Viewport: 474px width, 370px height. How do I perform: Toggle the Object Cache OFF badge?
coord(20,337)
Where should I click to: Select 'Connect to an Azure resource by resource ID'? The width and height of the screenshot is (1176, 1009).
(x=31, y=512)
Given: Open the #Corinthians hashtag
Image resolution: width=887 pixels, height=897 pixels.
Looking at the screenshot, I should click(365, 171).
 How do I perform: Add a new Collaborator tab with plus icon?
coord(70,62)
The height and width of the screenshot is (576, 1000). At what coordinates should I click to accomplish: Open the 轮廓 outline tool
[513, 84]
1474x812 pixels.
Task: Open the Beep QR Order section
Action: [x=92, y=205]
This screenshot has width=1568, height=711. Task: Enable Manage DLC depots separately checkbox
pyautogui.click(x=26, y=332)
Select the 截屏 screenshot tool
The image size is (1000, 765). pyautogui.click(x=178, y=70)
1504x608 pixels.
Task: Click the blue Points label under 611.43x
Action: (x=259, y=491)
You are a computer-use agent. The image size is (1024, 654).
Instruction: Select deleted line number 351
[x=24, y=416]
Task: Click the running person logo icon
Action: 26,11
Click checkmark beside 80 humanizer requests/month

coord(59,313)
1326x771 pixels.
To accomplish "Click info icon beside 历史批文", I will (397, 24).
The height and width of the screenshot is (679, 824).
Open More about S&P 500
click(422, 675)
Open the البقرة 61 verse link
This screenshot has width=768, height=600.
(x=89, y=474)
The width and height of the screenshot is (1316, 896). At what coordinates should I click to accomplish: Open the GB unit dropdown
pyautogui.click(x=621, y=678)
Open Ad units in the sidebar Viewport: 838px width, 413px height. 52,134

------------------------------------------------

== Work instructions ==
Could each line above be retyped exactly?

== Written response ==
Viewport: 474px width, 370px height. How do I perform: Toggle the Object Cache OFF badge?
coord(20,337)
Where should I click to: Select 'Connect to an Azure resource by resource ID'? The width and height of the screenshot is (1176, 1009).
(x=31, y=512)
Given: Open the #Corinthians hashtag
Image resolution: width=887 pixels, height=897 pixels.
Looking at the screenshot, I should click(365, 171).
 How do I perform: Add a new Collaborator tab with plus icon?
coord(70,62)
The height and width of the screenshot is (576, 1000). At what coordinates should I click to accomplish: Open the 轮廓 outline tool
[513, 84]
1474x812 pixels.
Task: Open the Beep QR Order section
Action: [x=92, y=205]
This screenshot has width=1568, height=711. Task: Enable Manage DLC depots separately checkbox
pyautogui.click(x=26, y=332)
Select the 截屏 screenshot tool
The image size is (1000, 765). pyautogui.click(x=178, y=70)
1504x608 pixels.
Task: Click the blue Points label under 611.43x
Action: (x=259, y=491)
You are a computer-use agent. The image size is (1024, 654).
Instruction: Select deleted line number 351
[x=24, y=416]
Task: Click the running person logo icon
Action: 26,11
Click checkmark beside 80 humanizer requests/month

coord(59,313)
1326x771 pixels.
To accomplish "Click info icon beside 历史批文", I will (397, 24).
The height and width of the screenshot is (679, 824).
Open More about S&P 500
click(422, 675)
Open the البقرة 61 verse link
This screenshot has width=768, height=600.
(x=89, y=474)
The width and height of the screenshot is (1316, 896). At what coordinates should I click to accomplish: Open the GB unit dropdown
pyautogui.click(x=621, y=678)
Open Ad units in the sidebar Viewport: 838px width, 413px height. 52,134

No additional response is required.